Not surprisingly, there appears to be no guidance with respect to the interaction of the COD exclusion with the fact pattern of shareholders having taken losses in excess of basis. It seems to me that the path for correcting the losses-in-excess-of-basis problem is clear: amend the shareholder returns. There seems to be no corporate-level remedy or responsibility for this state of affairs.

Important Collateral Issues
The following issues appear to be important but were not pursued based on the scope of the project.
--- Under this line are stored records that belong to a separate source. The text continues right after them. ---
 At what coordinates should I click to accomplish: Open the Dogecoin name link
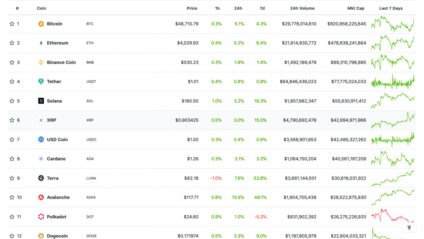point(57,236)

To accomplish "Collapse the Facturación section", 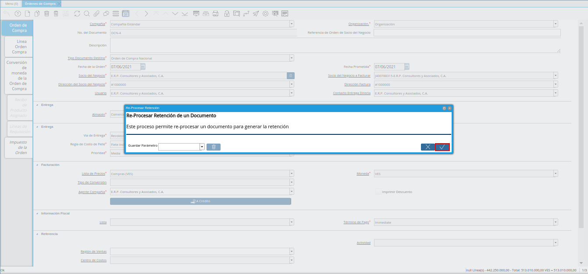I will click(x=37, y=165).
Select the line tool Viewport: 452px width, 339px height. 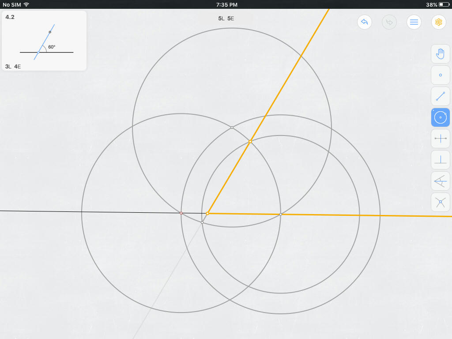pyautogui.click(x=440, y=96)
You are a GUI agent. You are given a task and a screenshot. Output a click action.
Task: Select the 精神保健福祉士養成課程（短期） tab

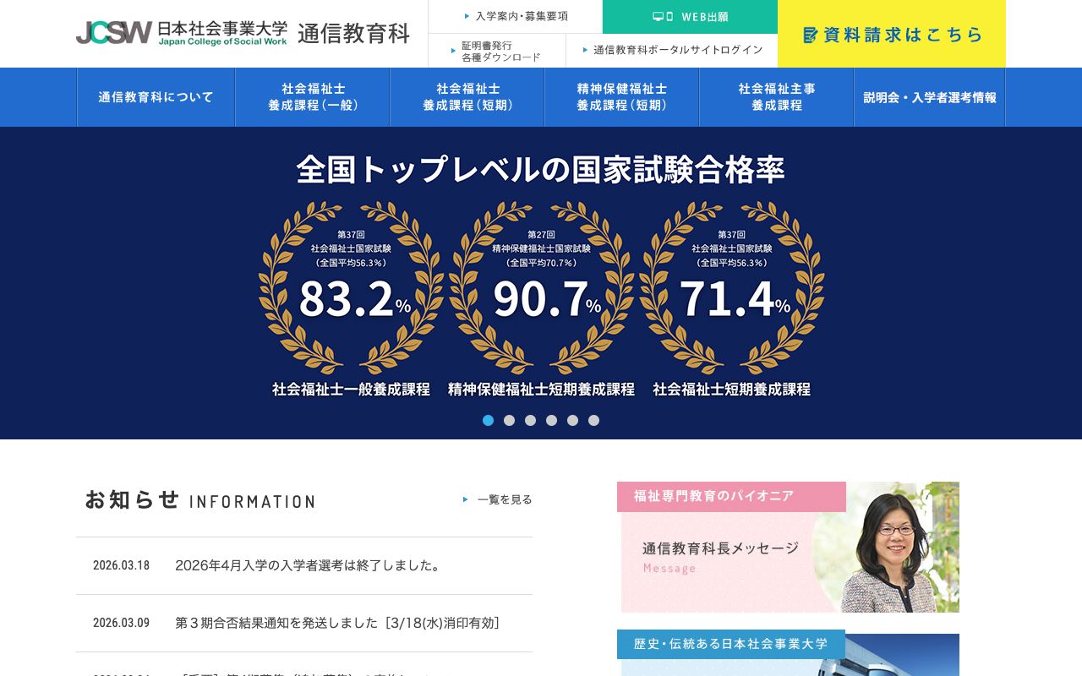tap(621, 96)
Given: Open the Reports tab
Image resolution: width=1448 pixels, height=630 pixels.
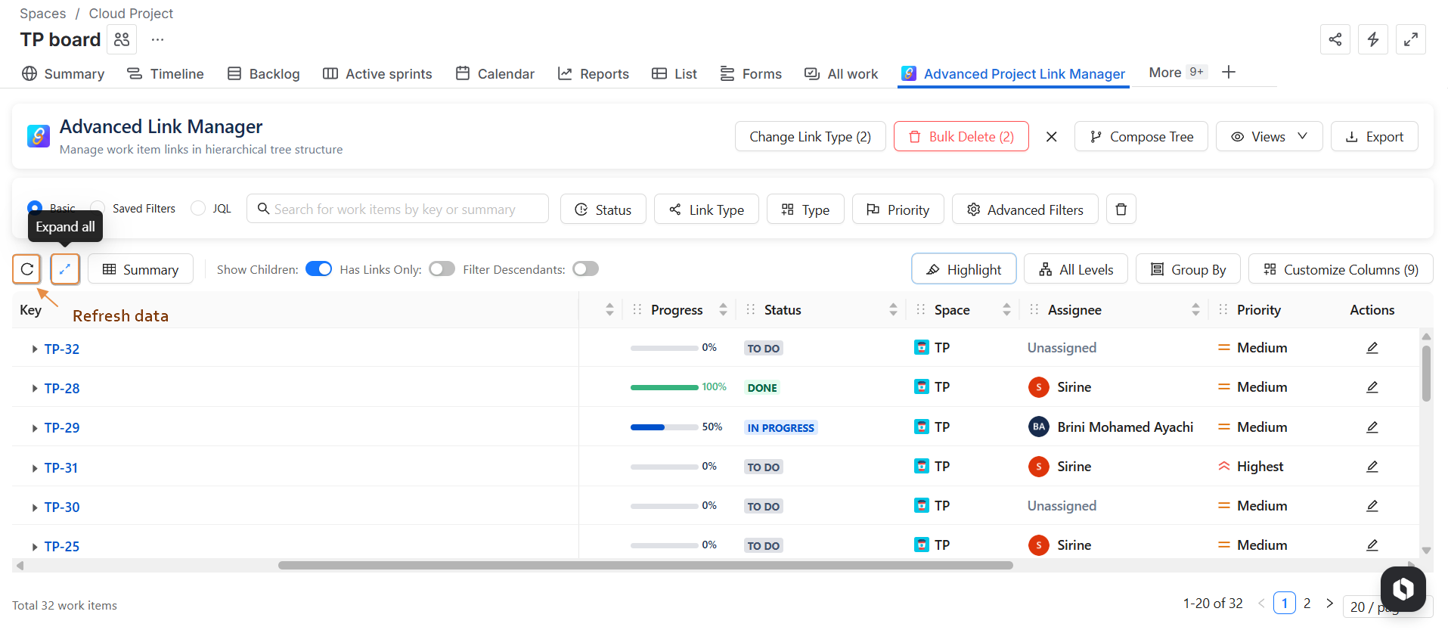Looking at the screenshot, I should pos(593,74).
1. It seems to me that the real exposure that presents itself with respect to the facts you have laid out is a contention that the loan from XYZ to ABC is in essence an equity investment. Clearly, the IRS has all the statutory tools it needs to make such a claim, and the taxpayers' facts are not the best one could hope for.

2. Dissolution of a corporation is generally viewed as a sale or exchange of the shareholders' investments in the corporation for whatever proceeds the corporation distributes in liquidation. In this case, the corporations will distribute zero proceeds. For purposes of the shareholders' gain or loss on dissolution, zero proceeds will be offset against the shareholders' bases in their stock investments. Since the shareholders have claimed losses in excess of basis, do the shareholders effectively have negative stock basis which will give rise to recapture on dissolution?